Lloramos por angustia, pero para mí el motivo más recurrente en el llanto es el vacío. El vacío que deja la ausencia de algo, el vacío de no sentirnos plenos con nosotros mismos, el vacío que genera el miedo. Y es difícil ocultar todo eso durante la cotidianidad, por eso no me parece tan extraño ver gente llorando en el transporte público. Me corrijo: es algo completamente común que no debería resultarnos llamativo pero de todas formas nos impacta, nos shockea. Una vez me pasó de estar viajando en el subte y ver a una chica llorando realmente desconsolada. Sola. Miraba a la luz y los ojos se le convertían en vidrio. Respiraba, espasmódicamente, bajaba la cabeza, y seguía. Efectivamente, me transmitió su tristeza. Me sentí culpable de no poder ayudarla, porque la barrera que su llanto levantaba entre ella y nosotros, los demás pasajeros, era tan fuerte que ninguno se atrevía a decirle: -“Eu, ¿querés una carilina?”. Nada. Nadie se animaba, todos se hacían los boludos y miraban para otro lado. En ese momento me angustié, me dio mucha pena la chica. Pero ahora comprendo que no es para tanto, que quizás ella lo necesitaba y ese rato, ese viaje en subte en los vagones de la línea A, fue su momento de catarsis, lo que tanto esperó durante el día y finalmente llegó, su descargo, su paz.

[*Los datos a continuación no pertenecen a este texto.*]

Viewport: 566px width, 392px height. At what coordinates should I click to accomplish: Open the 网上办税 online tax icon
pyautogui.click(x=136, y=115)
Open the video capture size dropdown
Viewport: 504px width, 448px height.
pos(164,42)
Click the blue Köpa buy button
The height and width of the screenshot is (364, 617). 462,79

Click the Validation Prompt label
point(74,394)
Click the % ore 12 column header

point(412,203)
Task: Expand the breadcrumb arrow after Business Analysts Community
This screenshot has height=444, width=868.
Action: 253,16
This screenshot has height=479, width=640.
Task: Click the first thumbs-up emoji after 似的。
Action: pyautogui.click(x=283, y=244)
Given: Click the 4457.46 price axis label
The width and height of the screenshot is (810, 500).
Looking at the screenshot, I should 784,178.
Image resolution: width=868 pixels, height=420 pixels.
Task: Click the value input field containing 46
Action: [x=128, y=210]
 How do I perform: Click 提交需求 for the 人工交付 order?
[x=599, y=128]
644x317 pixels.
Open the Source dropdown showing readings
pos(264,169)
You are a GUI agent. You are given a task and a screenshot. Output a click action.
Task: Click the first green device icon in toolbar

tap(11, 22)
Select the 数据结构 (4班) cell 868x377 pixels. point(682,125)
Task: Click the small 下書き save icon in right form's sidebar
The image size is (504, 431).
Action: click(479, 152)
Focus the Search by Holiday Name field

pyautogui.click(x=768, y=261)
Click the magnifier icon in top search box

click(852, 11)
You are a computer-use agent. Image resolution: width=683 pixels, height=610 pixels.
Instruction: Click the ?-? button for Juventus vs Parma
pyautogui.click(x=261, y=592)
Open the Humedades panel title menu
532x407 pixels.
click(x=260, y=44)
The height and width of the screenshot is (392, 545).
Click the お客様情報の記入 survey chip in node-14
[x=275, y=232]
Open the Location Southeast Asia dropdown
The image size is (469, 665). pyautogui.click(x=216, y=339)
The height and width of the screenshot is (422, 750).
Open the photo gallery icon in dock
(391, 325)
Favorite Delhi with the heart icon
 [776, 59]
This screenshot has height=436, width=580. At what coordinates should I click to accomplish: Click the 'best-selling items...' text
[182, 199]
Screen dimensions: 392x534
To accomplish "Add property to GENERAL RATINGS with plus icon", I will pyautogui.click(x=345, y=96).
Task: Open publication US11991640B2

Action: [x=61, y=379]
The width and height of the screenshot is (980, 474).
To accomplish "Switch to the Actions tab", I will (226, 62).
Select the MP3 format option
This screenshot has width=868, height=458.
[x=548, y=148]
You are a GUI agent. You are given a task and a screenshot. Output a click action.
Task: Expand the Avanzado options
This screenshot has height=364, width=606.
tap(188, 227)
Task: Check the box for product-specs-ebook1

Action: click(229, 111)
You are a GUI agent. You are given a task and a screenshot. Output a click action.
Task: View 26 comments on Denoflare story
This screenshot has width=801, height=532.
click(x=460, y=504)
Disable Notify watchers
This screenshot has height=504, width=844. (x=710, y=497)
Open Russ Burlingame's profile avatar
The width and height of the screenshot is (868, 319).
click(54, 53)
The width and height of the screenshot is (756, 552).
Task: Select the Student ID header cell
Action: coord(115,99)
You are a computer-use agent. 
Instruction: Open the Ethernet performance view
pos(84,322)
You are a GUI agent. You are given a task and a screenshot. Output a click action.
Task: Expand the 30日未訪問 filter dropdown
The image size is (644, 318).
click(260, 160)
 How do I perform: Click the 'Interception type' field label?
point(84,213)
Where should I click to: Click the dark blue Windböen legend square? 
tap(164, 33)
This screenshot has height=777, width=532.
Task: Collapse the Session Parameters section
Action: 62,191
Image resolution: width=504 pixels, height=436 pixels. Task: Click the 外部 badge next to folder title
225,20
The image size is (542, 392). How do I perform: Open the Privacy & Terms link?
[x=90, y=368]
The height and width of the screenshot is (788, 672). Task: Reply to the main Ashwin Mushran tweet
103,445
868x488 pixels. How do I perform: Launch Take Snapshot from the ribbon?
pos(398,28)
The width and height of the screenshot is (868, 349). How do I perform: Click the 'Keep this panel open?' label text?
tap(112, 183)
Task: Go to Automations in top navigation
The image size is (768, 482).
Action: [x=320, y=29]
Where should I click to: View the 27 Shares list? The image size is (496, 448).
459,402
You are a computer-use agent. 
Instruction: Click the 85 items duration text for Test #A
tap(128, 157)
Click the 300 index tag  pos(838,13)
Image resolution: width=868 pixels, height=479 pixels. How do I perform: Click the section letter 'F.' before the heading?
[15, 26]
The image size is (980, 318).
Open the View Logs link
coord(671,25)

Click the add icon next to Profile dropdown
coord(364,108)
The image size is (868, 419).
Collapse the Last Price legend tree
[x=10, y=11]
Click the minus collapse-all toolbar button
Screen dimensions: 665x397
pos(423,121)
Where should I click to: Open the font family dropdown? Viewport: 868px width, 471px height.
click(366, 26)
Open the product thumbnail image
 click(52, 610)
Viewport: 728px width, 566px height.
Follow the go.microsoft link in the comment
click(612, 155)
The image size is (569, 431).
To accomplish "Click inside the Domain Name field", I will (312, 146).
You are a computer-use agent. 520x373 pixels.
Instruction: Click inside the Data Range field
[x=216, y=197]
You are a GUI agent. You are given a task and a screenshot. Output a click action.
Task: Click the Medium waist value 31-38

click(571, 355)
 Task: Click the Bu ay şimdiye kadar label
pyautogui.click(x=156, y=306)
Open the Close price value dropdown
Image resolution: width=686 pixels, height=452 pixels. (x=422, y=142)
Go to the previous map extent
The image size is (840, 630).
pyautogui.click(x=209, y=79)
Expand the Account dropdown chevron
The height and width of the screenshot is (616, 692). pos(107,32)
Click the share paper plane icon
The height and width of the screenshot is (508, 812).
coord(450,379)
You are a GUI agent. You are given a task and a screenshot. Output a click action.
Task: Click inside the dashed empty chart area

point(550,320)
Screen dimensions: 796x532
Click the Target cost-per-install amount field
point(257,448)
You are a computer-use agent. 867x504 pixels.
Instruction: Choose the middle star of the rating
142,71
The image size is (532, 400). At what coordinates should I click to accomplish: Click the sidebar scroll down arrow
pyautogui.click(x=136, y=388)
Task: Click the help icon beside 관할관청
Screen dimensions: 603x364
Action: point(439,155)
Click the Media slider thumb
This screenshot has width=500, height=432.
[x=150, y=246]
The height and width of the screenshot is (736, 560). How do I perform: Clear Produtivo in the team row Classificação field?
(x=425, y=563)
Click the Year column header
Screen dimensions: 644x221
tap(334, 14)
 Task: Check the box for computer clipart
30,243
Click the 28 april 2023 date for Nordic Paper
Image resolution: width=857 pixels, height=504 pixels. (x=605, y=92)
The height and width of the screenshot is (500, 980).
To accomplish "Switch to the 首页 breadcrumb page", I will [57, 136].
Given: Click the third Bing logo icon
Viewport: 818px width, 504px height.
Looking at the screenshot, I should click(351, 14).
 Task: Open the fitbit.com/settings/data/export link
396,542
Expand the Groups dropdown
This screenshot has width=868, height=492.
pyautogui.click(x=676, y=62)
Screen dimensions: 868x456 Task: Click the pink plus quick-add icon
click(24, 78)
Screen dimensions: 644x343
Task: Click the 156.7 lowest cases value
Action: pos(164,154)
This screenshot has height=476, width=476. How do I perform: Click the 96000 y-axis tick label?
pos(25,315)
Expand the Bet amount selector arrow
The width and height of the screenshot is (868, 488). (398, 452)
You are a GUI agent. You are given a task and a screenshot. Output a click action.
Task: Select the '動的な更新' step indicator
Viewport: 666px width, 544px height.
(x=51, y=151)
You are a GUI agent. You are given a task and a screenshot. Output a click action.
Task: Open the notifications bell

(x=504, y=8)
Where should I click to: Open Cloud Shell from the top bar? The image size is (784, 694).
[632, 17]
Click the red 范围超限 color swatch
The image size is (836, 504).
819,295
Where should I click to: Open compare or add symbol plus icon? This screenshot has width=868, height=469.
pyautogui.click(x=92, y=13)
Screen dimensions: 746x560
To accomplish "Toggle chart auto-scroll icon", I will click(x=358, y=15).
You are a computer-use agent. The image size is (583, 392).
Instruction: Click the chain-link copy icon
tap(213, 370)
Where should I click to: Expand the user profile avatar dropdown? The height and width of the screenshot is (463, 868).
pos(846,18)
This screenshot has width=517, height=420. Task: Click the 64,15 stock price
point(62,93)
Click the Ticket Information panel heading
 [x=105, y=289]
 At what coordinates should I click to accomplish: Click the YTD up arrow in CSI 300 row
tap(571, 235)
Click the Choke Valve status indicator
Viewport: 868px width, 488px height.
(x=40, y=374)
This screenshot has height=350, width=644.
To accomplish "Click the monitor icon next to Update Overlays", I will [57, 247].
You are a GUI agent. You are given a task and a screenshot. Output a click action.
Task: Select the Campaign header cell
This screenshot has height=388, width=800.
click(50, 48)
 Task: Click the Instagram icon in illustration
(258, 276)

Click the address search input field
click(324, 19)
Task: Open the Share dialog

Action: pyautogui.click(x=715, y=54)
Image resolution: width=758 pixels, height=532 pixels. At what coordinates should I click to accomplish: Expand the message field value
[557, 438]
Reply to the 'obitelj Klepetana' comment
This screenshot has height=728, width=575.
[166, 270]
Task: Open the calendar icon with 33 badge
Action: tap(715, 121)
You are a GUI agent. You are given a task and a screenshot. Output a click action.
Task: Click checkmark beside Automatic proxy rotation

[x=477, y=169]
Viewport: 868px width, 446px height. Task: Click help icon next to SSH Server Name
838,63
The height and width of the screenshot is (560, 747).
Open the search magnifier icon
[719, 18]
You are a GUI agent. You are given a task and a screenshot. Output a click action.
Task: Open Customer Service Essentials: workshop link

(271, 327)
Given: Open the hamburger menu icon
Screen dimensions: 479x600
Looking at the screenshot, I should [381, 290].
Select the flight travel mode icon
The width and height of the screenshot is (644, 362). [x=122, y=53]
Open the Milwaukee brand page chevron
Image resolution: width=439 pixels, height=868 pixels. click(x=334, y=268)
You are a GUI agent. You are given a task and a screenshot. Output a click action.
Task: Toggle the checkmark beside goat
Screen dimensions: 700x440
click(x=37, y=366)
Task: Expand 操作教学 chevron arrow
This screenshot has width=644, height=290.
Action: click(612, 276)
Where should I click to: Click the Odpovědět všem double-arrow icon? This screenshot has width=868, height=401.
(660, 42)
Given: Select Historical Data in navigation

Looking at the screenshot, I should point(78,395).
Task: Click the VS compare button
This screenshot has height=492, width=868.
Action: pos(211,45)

No hay nada peor que querer llorar y no poder. Me pasó una vez. También en el subte. Venía de recibir una noticia que me había dejado bastante por el suelo, pero todavía me quedaba un viajecito de unos 30, 40 minutos. La piloteé mientras caminaba por la calle pero lo que más deseaba en el mundo era llegar a casa y que estuviera mi mamá para abrazarme y consolarme en mi dolor. Resulta que en el subte no me daba la cara para ponerme a armar una escena y me contuve unas cuantas estaciones. Creo que ni me puse los auriculares porque realmente cualquier canción hubiese sido devastadora (hasta la más simpática cumbia). Llegó un momento en el cual me desprendí de todo tapujo y dije: “Ya fue, ¿quién me va a estar mirando?”. Cuando estaba totalmente convencida de ponerme a moquear como Dios manda, levanto la mirada y un compañero de la primaria me saluda con su mejor exultante y complaciente sonrisa. –“¡¡Jose!! ¿Cómo andas tanto tiempo?, ¡qué alegría verte!” Lisa y llanamente me quise pegar un tiro. Digamos que no duró mucho la conversación, habrán sido 2 estaciones, media, a lo sumo. Recuerdo que mi viejo amigo me preguntó: “Tus cosas, ¿bien?”. Justamente, mis cosas eran las que andaban para la mierda y no tenía ni ganas de siquiera fingir que estaba contenta. Pero lo hice, y supongo que el muchacho nunca se enteró.